New Paradigm of Adversarial Training: Releasing Accuracy-Robustness Trade-Off via Dummy Class

TL;DR

The paper tackles the persistent accuracy-robustness trade-off in adversarial training by challenging the standard assumption that benign and adversarial samples should share the same class. It introduces a dummy-class paradigm that appends a dummy class for each original class, paired with two-hot soft labels and a runtime projection to recover original predictions, thereby decoupling clean and robust objectives. The proposed method, DUCAT, provides a practical, plug-and-play training objective that yields consistent gains in clean accuracy and robustness across CIFAR-10/100 and Tiny-ImageNet on multiple backbones, outperforming 18 state-of-the-art trade-off methods.

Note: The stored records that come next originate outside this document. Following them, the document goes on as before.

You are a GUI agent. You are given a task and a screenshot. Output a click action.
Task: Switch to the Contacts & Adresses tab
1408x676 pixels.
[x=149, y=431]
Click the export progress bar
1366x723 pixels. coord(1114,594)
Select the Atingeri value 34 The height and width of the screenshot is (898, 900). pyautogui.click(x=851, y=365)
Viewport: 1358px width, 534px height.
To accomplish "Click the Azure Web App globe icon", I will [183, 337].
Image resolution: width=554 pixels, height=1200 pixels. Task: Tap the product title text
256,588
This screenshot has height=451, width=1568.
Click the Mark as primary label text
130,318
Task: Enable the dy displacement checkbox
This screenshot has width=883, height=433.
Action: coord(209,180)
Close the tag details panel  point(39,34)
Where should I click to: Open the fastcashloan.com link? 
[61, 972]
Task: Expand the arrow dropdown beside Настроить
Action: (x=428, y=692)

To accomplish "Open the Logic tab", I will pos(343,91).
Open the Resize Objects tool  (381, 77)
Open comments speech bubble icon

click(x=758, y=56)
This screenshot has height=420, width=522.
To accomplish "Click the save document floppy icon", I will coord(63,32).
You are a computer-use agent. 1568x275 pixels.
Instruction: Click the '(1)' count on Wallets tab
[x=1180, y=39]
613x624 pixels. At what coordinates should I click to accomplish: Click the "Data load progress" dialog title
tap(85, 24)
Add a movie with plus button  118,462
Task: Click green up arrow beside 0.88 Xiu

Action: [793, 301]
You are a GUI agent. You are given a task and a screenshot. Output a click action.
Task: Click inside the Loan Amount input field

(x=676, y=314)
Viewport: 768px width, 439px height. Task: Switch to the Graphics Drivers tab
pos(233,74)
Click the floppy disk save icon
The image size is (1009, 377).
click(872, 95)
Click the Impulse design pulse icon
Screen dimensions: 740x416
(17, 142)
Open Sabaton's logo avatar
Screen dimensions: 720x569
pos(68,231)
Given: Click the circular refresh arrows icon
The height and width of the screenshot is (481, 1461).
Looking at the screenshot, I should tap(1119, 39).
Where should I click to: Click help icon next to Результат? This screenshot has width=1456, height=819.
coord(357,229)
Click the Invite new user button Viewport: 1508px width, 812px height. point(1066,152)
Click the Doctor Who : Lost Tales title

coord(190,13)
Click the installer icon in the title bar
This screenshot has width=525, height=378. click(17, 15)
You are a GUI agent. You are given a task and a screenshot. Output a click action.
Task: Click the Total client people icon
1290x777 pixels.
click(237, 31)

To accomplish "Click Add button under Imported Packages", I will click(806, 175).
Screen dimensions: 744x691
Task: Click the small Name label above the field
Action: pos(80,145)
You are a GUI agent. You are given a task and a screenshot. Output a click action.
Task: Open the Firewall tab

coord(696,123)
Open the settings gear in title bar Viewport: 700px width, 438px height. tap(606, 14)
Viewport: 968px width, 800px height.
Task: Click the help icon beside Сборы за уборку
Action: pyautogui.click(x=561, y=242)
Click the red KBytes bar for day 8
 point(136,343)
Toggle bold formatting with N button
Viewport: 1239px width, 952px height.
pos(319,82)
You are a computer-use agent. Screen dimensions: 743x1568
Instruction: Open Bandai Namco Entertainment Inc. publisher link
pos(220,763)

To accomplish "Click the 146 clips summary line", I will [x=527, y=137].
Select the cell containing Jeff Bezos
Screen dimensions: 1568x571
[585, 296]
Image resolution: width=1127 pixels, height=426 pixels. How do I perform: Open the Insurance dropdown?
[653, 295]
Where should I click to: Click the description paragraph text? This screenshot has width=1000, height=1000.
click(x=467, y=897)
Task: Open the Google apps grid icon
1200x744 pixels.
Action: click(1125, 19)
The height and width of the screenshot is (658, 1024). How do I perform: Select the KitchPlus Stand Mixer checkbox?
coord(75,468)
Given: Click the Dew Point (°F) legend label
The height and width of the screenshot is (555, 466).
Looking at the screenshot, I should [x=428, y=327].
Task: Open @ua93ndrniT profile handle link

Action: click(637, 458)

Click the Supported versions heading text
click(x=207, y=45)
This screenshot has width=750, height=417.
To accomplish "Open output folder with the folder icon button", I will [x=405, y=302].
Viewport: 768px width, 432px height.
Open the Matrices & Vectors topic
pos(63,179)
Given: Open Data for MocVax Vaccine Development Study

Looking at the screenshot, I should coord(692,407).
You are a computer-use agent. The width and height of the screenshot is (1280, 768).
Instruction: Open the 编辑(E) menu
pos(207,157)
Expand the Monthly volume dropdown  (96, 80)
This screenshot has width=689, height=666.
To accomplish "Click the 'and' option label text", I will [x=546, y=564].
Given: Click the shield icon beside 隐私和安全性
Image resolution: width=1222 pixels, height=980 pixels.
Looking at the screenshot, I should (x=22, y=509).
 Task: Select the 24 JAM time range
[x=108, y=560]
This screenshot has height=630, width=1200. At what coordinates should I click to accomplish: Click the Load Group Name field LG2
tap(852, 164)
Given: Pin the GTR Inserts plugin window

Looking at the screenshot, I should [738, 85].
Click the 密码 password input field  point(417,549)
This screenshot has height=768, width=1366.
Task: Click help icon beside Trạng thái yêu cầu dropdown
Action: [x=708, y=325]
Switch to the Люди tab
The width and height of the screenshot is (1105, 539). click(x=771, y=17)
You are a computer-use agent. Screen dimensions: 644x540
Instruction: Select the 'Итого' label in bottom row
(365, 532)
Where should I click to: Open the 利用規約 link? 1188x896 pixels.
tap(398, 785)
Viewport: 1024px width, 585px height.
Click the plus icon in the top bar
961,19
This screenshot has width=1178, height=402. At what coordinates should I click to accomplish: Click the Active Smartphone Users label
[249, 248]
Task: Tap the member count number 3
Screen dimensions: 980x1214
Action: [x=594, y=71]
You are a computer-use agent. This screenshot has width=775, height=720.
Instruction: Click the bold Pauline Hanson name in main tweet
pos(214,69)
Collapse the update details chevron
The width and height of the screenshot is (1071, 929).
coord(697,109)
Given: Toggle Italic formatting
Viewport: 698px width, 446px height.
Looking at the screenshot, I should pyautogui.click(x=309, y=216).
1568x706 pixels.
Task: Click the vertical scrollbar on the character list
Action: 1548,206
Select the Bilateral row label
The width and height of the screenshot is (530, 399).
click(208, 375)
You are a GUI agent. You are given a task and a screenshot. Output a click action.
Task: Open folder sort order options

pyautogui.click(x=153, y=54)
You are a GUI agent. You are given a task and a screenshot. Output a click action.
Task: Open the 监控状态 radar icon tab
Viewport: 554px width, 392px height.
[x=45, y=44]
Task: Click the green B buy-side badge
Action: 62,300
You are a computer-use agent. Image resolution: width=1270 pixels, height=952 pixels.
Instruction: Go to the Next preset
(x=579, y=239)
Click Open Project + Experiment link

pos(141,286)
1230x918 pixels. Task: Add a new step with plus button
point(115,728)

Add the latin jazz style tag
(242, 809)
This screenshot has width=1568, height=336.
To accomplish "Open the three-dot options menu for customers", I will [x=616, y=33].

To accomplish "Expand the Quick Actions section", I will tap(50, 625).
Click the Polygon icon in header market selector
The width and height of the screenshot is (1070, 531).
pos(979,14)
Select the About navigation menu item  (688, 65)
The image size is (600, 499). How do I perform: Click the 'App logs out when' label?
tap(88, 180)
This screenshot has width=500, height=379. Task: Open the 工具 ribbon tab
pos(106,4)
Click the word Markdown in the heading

This approach offers a scalable, hardware-friendly route to more robust models in real-world settings, with open-source code and broad empirical validation across threat models and datasets.

Abstract

Adversarial Training (AT) is one of the most effective methods to enhance the robustness of Deep Neural Networks (DNNs). However, existing AT methods suffer from an inherent accuracy-robustness trade-off. Previous works have studied this issue under the current AT paradigm, but still face over 10% accuracy reduction without significant robustness improvement over simple baselines such as PGD-AT. This inherent trade-off raises a question: Whether the current AT paradigm, which assumes to learn corresponding benign and adversarial samples as the same class, inappropriately mixes clean and robust objectives that may be essentially inconsistent. In fact, our empirical results show that up to 40% of CIFAR-10 adversarial samples always fail to satisfy such an assumption across various AT methods and robust models, explicitly indicating the room for improvement of the current AT paradigm. To relax from this overstrict assumption and the tension between clean and robust learning, in this work, we propose a new AT paradigm by introducing an additional dummy class for each original class, aiming to accommodate hard adversarial samples with shifted distribution after perturbation. The robustness w.r.t. these adversarial samples can be achieved by runtime recovery from the predicted dummy classes to the corresponding original ones, without conflicting with the clean objective on accuracy of benign samples. Finally, based on our new paradigm, we propose a novel DUmmy Classes-based Adversarial Training (DUCAT) method that concurrently improves accuracy and robustness in a plug-and-play manner only relevant to logits, loss, and a proposed two-hot soft label-based supervised signal. Our method outperforms state-of-the-art (SOTA) benchmarks, effectively releasing the current trade-off. The code is available at https://github.com/FlaAI/DUCAT.

Figures (13)

• Figure 1: Conceptual difference between conventional AT and ours. The current AT paradigm assumes that the adversarial sample $\mathbf{x}'$ should be assigned to the same class as the benign sample $\mathbf{x}$, which may be overstrict. In this work, we suggest introducing more dummy classes one-to-one corresponding to original ones, so that some hard $\mathbf{x}'$ with shifted distribution can be accommodated without significantly hurting clean learning on $\mathbf{x}$.
• Figure 2: Comparison of the proposed DUCAT under our new paradigm of adversarial training and PGD-AT under the conventional paradigm. Currently, DNNs are adversarially trained to directly classify unseen inference-time $\mathbf{x}'$ to the same class as $\mathbf{x}$. In contrast, we suggest $C$ more dummy classes as in Figure \ref{['fig:intro']}, along with a uniquely designed two-hot soft label-based learning to bridge them with original classes, so that DNNs can also assign $\mathbf{x}'$ to dummy classes and ensure robustness on them by inference-time recovery from predicted $[C\!+\!1\,...\,2C]$ to original $[1\,...\,C]$. This new paradigm relaxes the overstrict current assumption, releasing accuracy-robustness trade-off it causes.
• Figure 3: High overlap between adversarial samples evading four AT benchmarks, implying such failures are more likely from an inappropriate learning objective under the current paradigm, rather than any specific AT methods.
• Figure 4: Robust models already enhanced by different AT methods are still highly likely to be uniformly beaten by the successful adversarial samples generated based on any one of these models. Such a deconstruction of adversarial transferability between robust models reveals the model-independent vulnerability of certain samples, which further supports our deduction for the current AT paradigm.
• Figure 5: The logic flow of our motivation to introduce dummy classes in the new AT paradigm.